Background—The platelet glycoprotein IIb/IIIa receptor inhibitor abciximab, a monoclonal antibody, has been shown to improve early and late outcomes among diabetic patients undergoing percutaneous coronary intervention (PCI). It is unknown whether small-molecule agents confer similar benefits.

Methods and Results—In 18 countries, 4809 patients undergoing PCI with stent implantation were randomized to tirofiban or abciximab. At the time of enrollment, patients were stratified according to diabetes status. As compared with non-diabetic patients, patients with diabetes (n=1117) showed similar 30-day ischemic outcomes, an increased incidence of any target vessel revascularization (TVR) at 6 months (10.3% versus 7.8%; P=0.008), and a trend toward higher 1-year mortality (2.5% versus 1.6%; P=0.056). Among diabetic patients randomized to tirofiban (n=560), the incidence of death, myocardial infarction (MI), or urgent TVR at 30 days was 6.2%, and among those randomized to abciximab (n=557) it was 5.4% (hazard ratio [HR] 1.16; P=0.540). At 6 months, the composite of death, MI, or any TVR occurred in 15.7% and in 16.9% of tirofiban and abciximab patients, respectively (HR 0.93; P=0.610). Any TVR occurred in 9.5% and 11.1%, respectively (HR 0.84; P=0.366). The 1-year mortality was 2.1% in the tirofiban group and 2.9% in the abciximab group (HR 0.74; P=0.436).

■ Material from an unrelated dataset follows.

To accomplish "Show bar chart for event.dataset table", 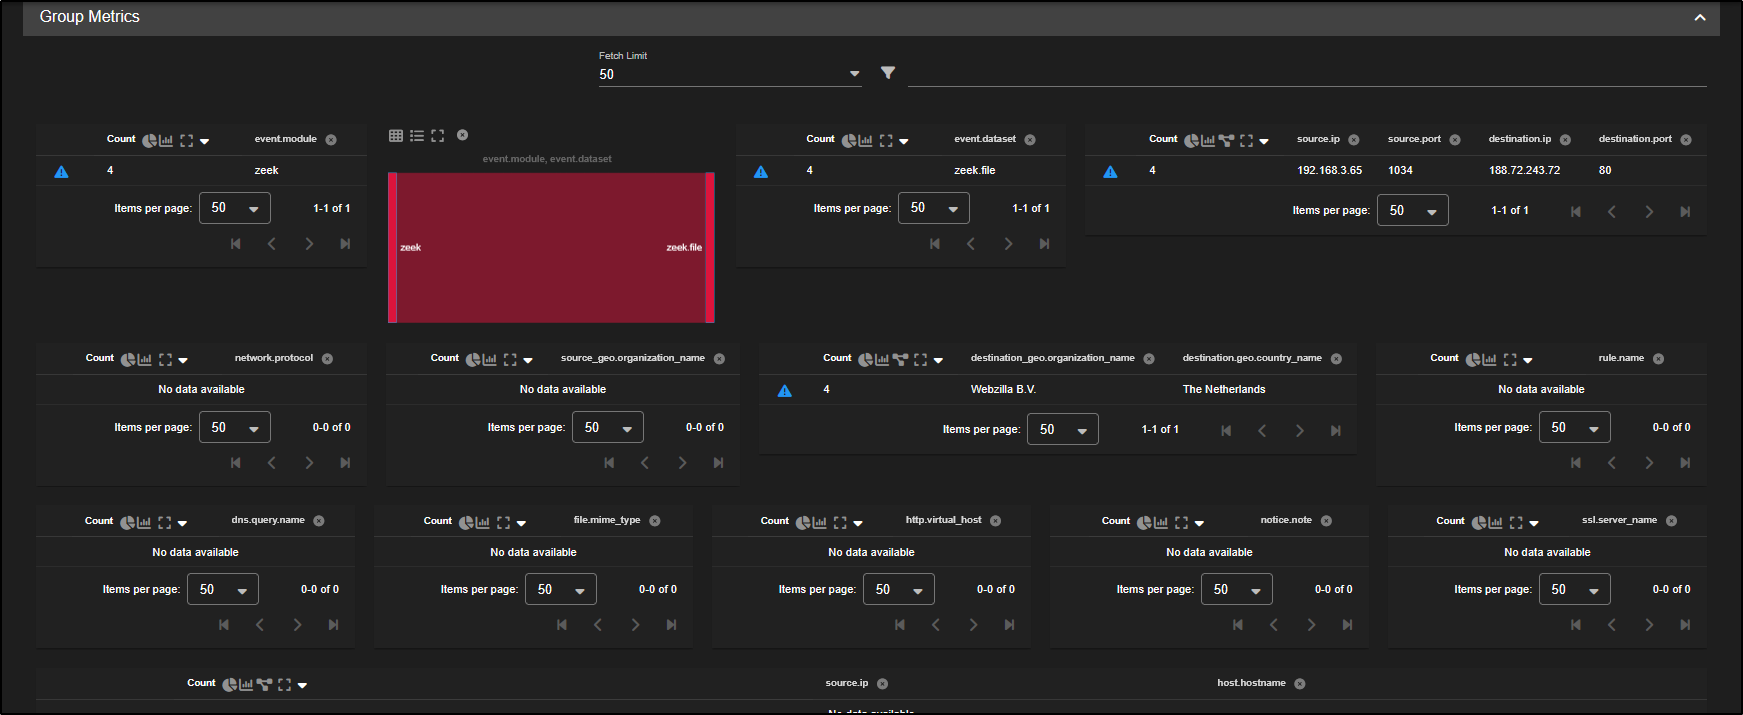I will tap(866, 141).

Conclusions—Among diabetic patients undergoing PCI, tirofiban and abciximab were associated with comparable event rates, including similar rates of 6-month TVR and 1-year mortality. These findings suggest that the non-glycoprotein IIb/IIIa properties of abciximab do not translate into a discernible long-term clinical benefit among diabetic patients.